[Data extracts]
::::

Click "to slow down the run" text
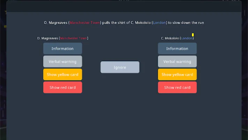248x140 pixels. (186, 23)
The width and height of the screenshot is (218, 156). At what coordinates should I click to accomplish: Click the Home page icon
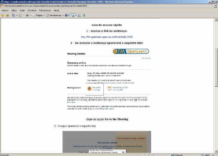[x=13, y=15]
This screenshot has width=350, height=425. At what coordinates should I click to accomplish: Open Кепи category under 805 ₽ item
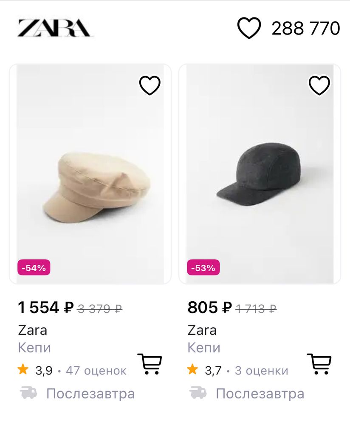point(204,348)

::::

[Brief]
Pictures aside, set down the lines from the one containing "This screenshot has" through the end of the records above, exactly and only those.

[Output for this exercise]
This screenshot has width=350, height=425. At what coordinates should I click to accomplish: Open Кепи category under 805 ₽ item
point(204,348)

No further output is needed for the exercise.